Este año no hubo consenso:
Trabajadores pedían 16 %.
Empresarios ofrecían 7,21 %.
Ante la falta de acuerdo, el Ejecutivo fijó el aumento por decreto.
3. La figura del “salario vital”
Para justificar el 23,7 %, el presidente invocó el concepto de “salario vital”, argumentando que debía garantizar mejores condiciones de vida.
El mínimo beneficia a cerca de 2,3 millones de trabajadores (alrededor del 10 % de los asalariados), pero sus críticos advierten posibles efectos inflacionarios y presiones sobre empresas y tarifas atadas al salario mínimo.
4. Suspensión provisional del decreto
Tras su entrada en vigor el 1° de enero, se presentaron demandas en contra del incremento.
El Consejo de Estado suspendió provisionalmente el decreto y ordenó al Gobierno expedir uno transitorio que establezca el porcentaje de aumento mientras se resuelve el caso de fondo.
El Ejecutivo anunció que acatará la decisión.

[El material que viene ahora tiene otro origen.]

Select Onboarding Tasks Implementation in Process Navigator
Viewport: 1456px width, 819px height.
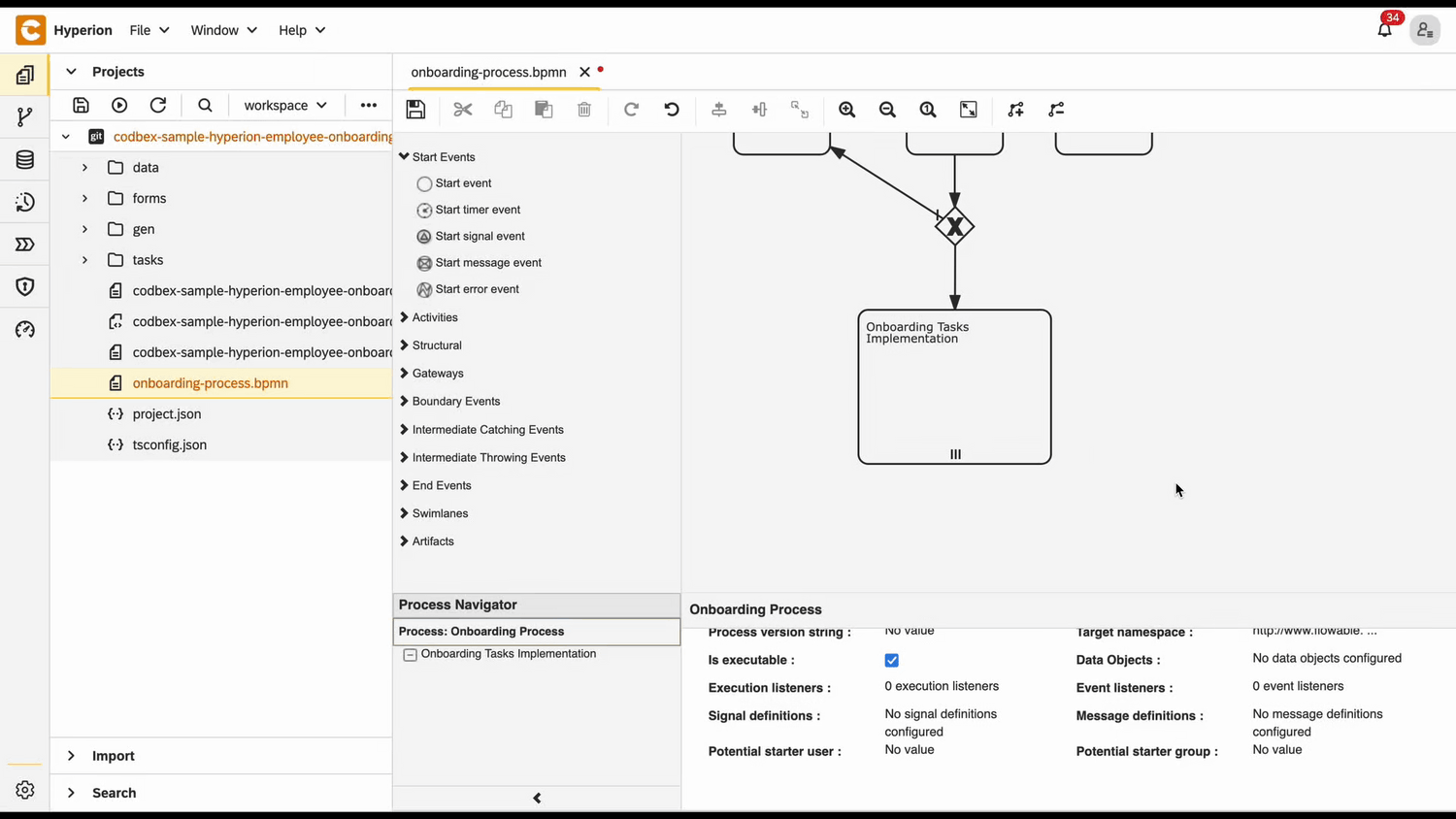508,653
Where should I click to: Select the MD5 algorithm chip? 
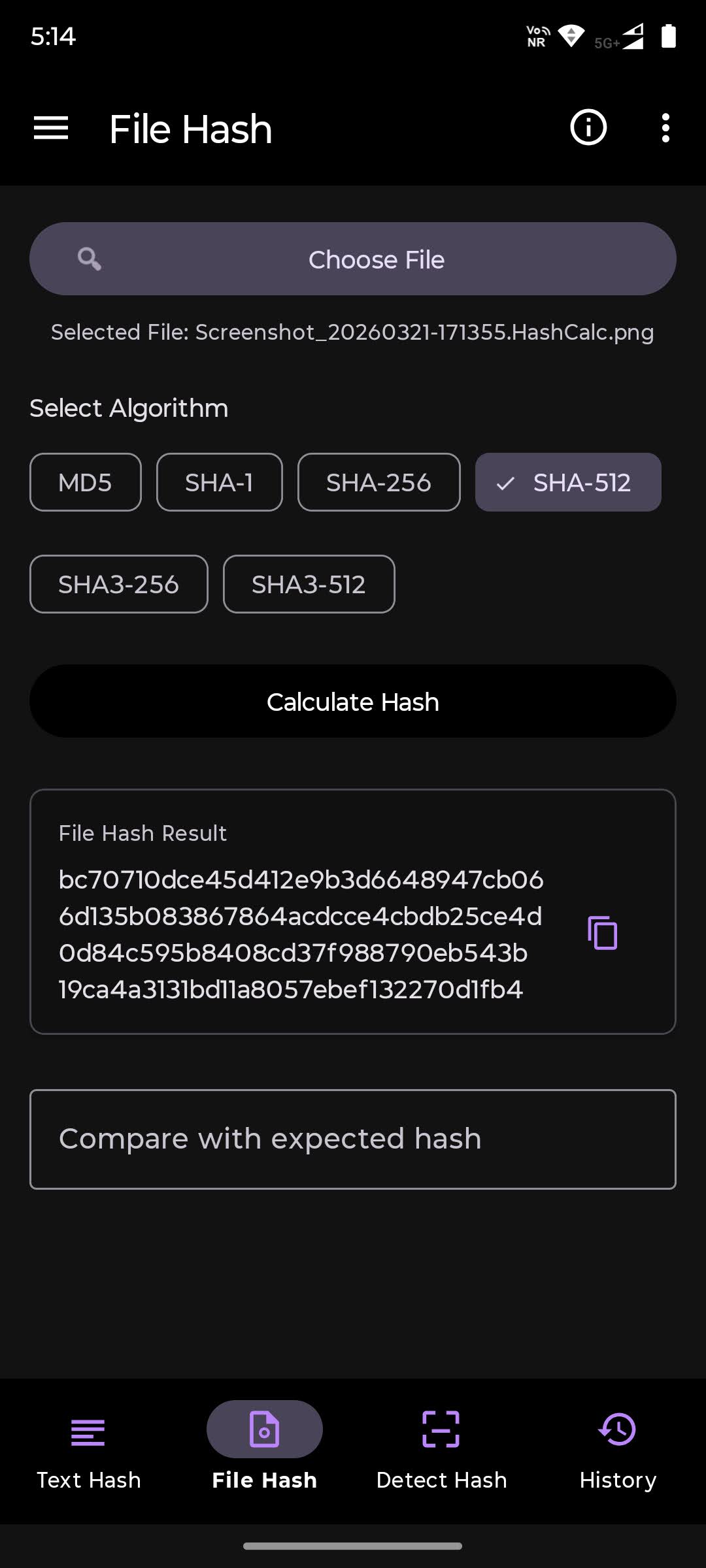pos(86,482)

5. Nuevo decreto y posible ajuste mayor
En una alocución, Petro aseguró que expedirá el decreto provisional manteniendo el valor original y presentará estudios que respaldan la tesis del salario vital.
Incluso planteó que, según nuevos análisis, el mínimo podría ajustarse hasta 2.155.000 pesos mensuales.
6. Un debate atravesado por elecciones
Con elecciones legislativas y presidenciales en el horizonte, el tema tiene un claro componente político.
Sectores de oposición, inicialmente críticos del aumento, ahora defienden mantenerlo y proponen compensaciones tributarias para las empresas.
Por su parte, el presidente ha convocado movilizaciones en defensa del “salario vital”, al que calificó como una conquista histórica.
El debate ya no es solo técnico o económico: se convirtió en un pulso jurídico, político y social que podría redefinir el alcance del salario mínimo en Colombia.